Mendelian randomization analysis
The MR-Egger (15), weighted median (WM) (16), and inverse variance weighted (IVW) (17) techniques were employed in this study to determine the cause-and-effect relationship between RA and hypothyroidism, with the IVW technique predominating. The IVW method is our primary statistical analysis technique, although it could be skewed if IVs display horizontal pleiotropy. Due to this, to examine the reliability of our findings and potential pleiotropy, we conducted sensitivity analyses using the weighted median and MR-Egger regression approaches. The weighted median technique produces unbiased causal estimation if more than 50% of the SNPs are invalid genetic instruments. The MR-Egger regression method is able to provide estimates that have pleiotropy corrections applied to them.
Sensitivity analysis
Firstly, we employed the MR-Egger intercept to determine whether pleiotropy was present. The heterogeneity of IVW estimates was quantified using Cochran’s Q test. Also, the MR-PRESSO test was run to check for outliers. If outliers are discovered, we will eliminate them and reevaluate the MR effect. In order to evaluate the robustness of the results, we apply the leave-one-out method to remove certain SNPs that have a negative impact on the research outcomes and then recalculate the results. The whole analysis was carried out in RStudio (version 4.2.1) with the “TwoSampleMR” (version 0.5.6) and “MRPRESSO” (version 1.0) packages.
Results
Effects of rheumatoid arthritis on hypothyroidism
The MR results of RA on hypothyroidism are listed in Figure 2. After using strict criteria to rule out SNPs, we used 18 SNPs for hypothyroidism and 27 SNPs for secondary hypothyroidism. All of these IVs’ F-statistics were greater than 10, indicating that there was no weak instrument bias.

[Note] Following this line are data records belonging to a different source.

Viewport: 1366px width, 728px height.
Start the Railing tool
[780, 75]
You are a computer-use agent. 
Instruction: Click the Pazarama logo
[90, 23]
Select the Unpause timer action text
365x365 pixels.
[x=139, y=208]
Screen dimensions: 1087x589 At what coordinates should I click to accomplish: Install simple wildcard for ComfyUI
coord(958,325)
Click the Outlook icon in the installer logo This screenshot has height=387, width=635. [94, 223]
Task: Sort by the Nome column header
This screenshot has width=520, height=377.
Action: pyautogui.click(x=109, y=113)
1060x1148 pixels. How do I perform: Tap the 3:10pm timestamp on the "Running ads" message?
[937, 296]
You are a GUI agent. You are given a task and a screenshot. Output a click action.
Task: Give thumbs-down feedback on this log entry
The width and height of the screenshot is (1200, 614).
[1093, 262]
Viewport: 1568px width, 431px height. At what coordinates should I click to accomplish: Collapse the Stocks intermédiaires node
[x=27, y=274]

Figure 2 Mendelian randomization for the association of rheumatoid arthritis on hypothyroidism. RA, rheumatoid arthritis; FT4, free T4; TSH, thyroid-stimulating hormone; WM, weighted median; IVW, inverse variance weighted; nSNPs, number of SNPs used in MR; OR, odds ratio; CI, confidence interval.
As a result of significant heterogeneity (the p-value for Cochran’s Q is less than 0.05) (Table 2), we applied the IVW method to a multiplicative random-effects model. This study demonstrates that genetically predicted RA is significantly related to an elevated risk of hypothyroidism in the main analysis. Specifically, our study demonstrates a substantial relationship between elevated RA and the genetic risk of hypothyroidism (OR = 1.28, 95% CI: 1.18–1.38, P = 8.30E-10) as well as secondary hypothyroidism (OR = 1.12, 95% CI: 1.05–1.21, P = 9.63E-4). Similar results were obtained by using data from the FinnGen Consortium: hypothyroidism (strict autoimmune) (OR = 1.12, 95% CI: 1.09–1.16, P = 1.99E-6), hypothyroidism (congenital or acquired) (OR = 1.10, 95% CI: 1.05–1.14, P = 3.52E-6), and hypothyroidism (levothyroxine purchases) (OR = 1.09, 95% CI: 1.05–1.13, P = 3.11E-5). Additionally, when TSH and FT4 were used as the results of the MR analysis, there was no evidence for a direct causal effect of RA on TSH level (OR = 1.01, 95% CI: 0.98–1.03, P = 0.71) or FT4 level (OR = 1.01, 95% CI: 0.99–1.04, P = 0.33).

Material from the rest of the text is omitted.